Brief >> Give the material between the lines holding "Identify the location" and "(930, 530).", inclusive, as a numbered list, omitting blank lines and leaving out the pictures.

Given data Block Start

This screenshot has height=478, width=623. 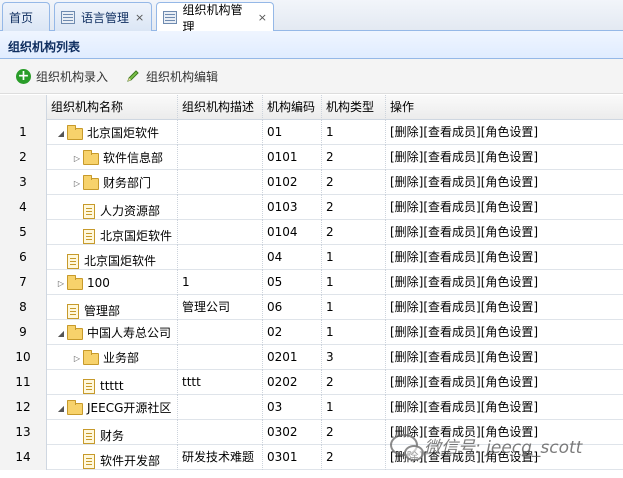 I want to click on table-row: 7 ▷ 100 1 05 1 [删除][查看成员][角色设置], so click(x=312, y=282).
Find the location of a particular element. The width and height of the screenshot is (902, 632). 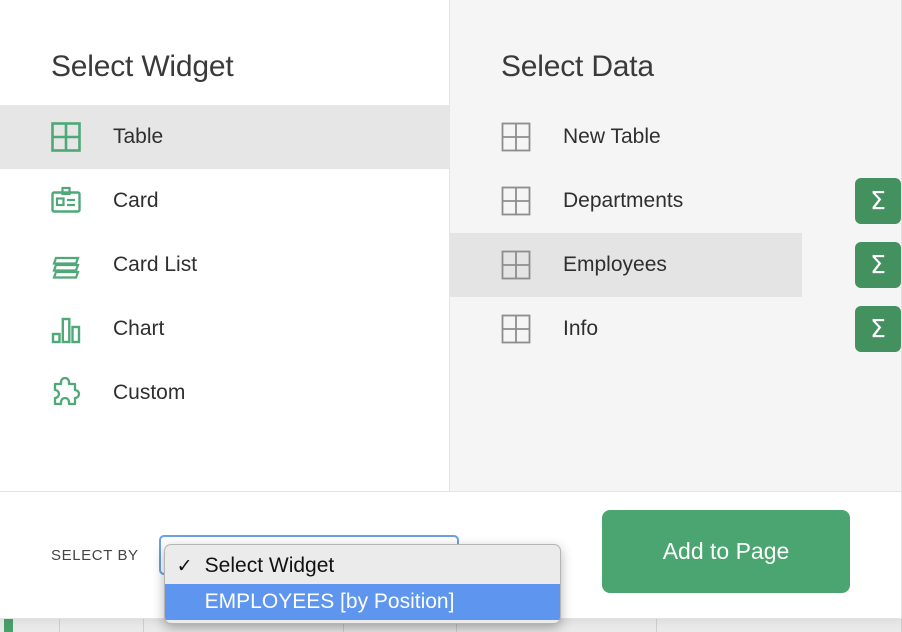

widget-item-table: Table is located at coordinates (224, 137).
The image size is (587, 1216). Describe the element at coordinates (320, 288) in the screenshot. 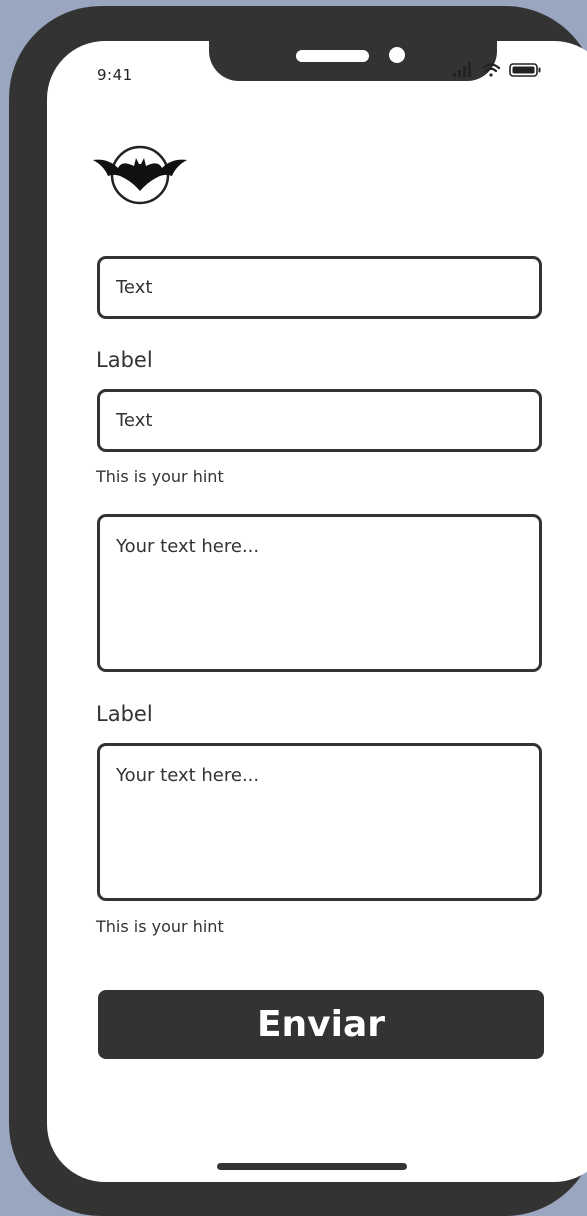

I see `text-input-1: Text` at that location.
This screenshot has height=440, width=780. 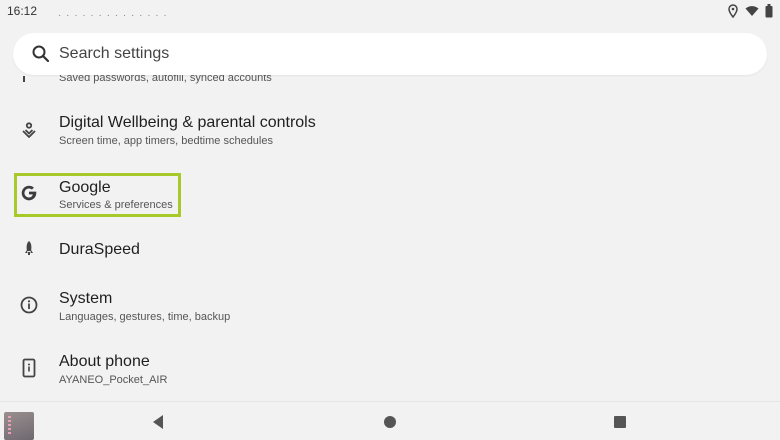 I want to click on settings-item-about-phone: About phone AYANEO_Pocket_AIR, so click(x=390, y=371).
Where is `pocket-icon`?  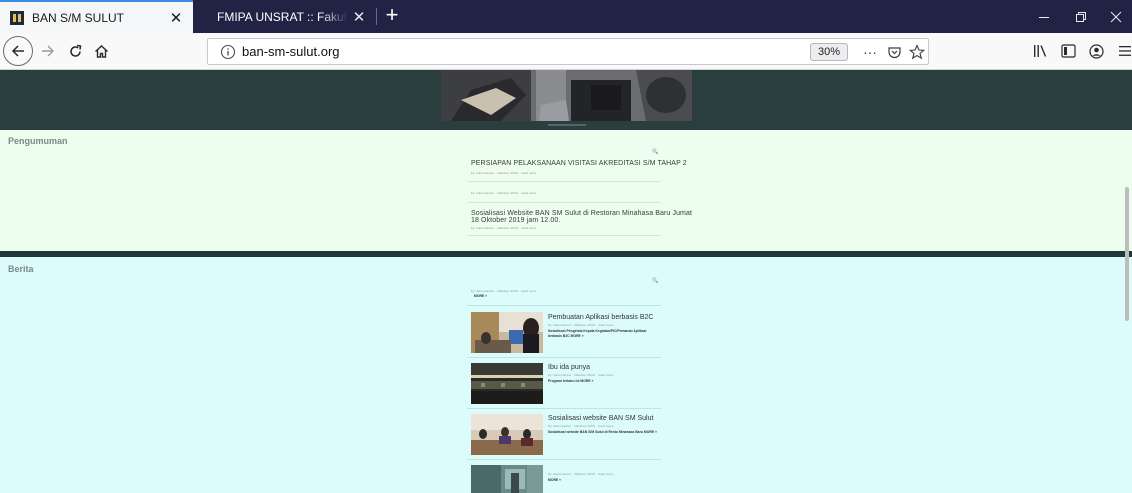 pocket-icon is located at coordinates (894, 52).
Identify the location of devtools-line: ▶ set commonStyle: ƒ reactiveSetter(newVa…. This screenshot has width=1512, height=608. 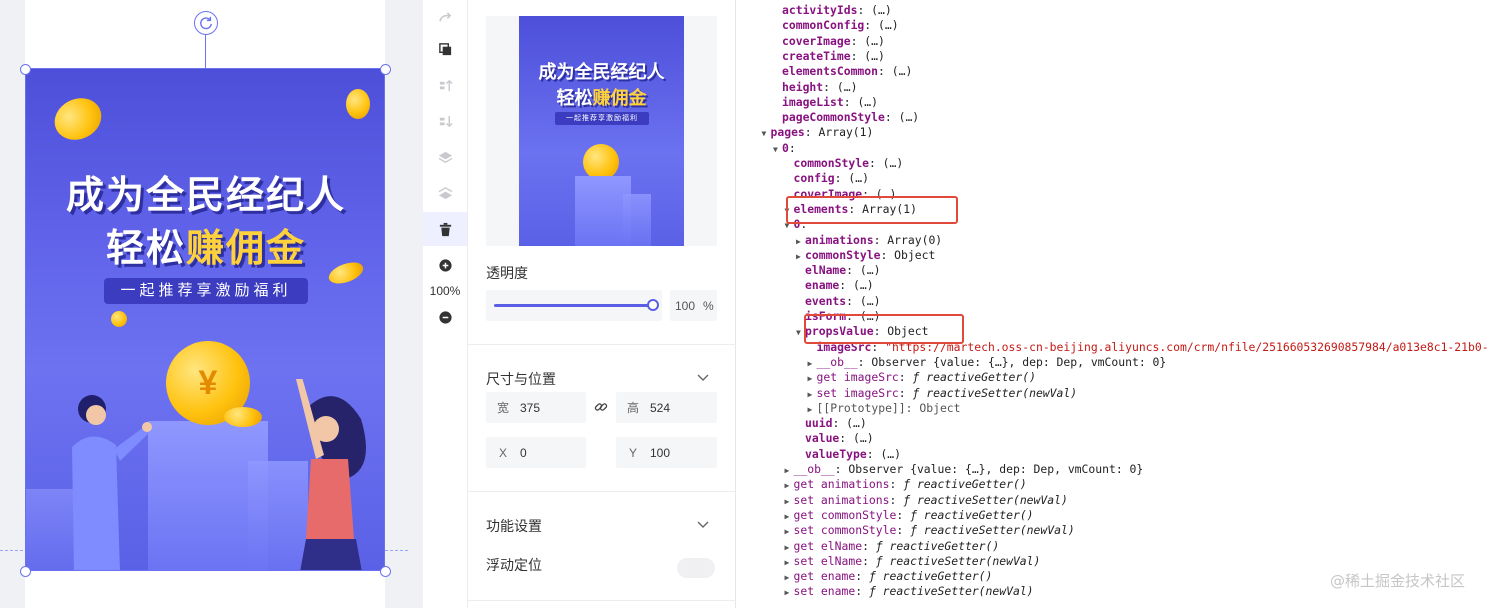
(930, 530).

Given data Block End
Given data Block Start

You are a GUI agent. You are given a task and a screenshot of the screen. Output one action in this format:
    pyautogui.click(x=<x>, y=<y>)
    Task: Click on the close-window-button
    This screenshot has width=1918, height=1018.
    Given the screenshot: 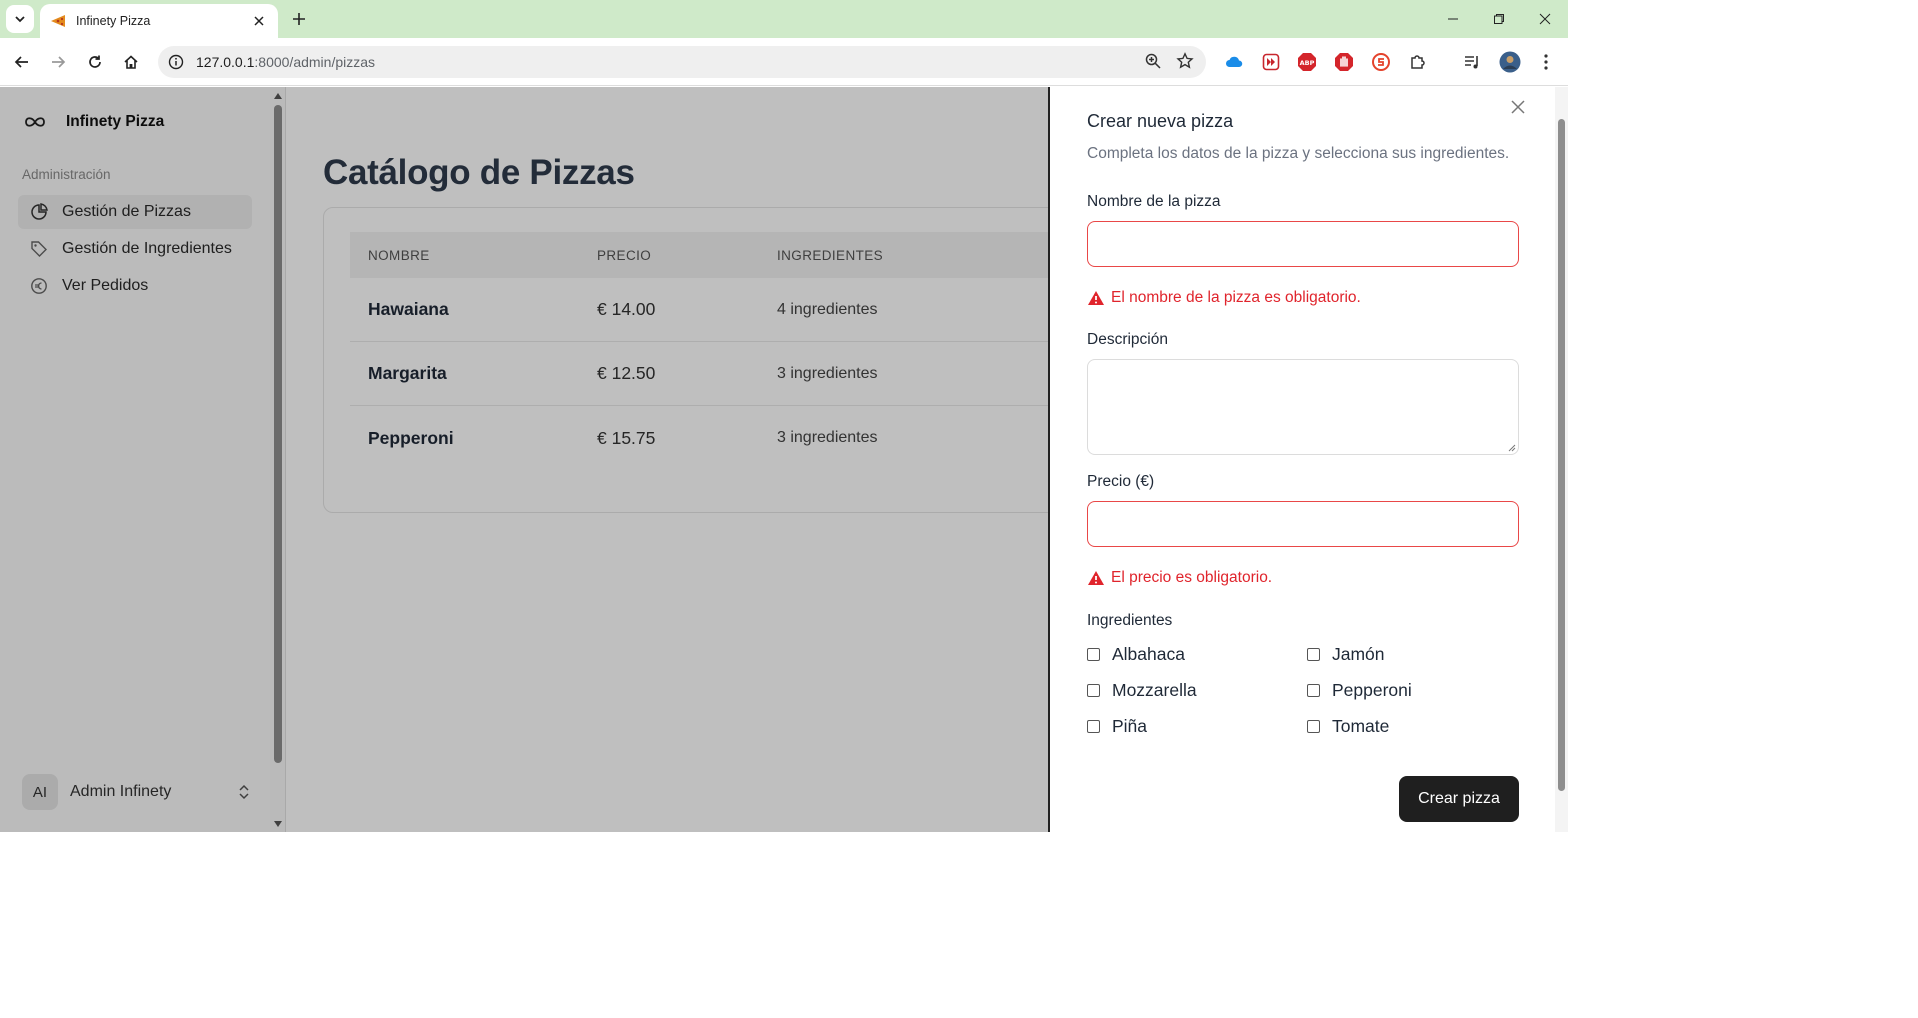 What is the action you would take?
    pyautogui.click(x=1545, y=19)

Given data Block End

Response to the task >>
1. Identify the location of devtools-line: ▶ set commonStyle: ƒ reactiveSetter(newVa…. This screenshot has width=1512, height=608. 
2. (930, 530).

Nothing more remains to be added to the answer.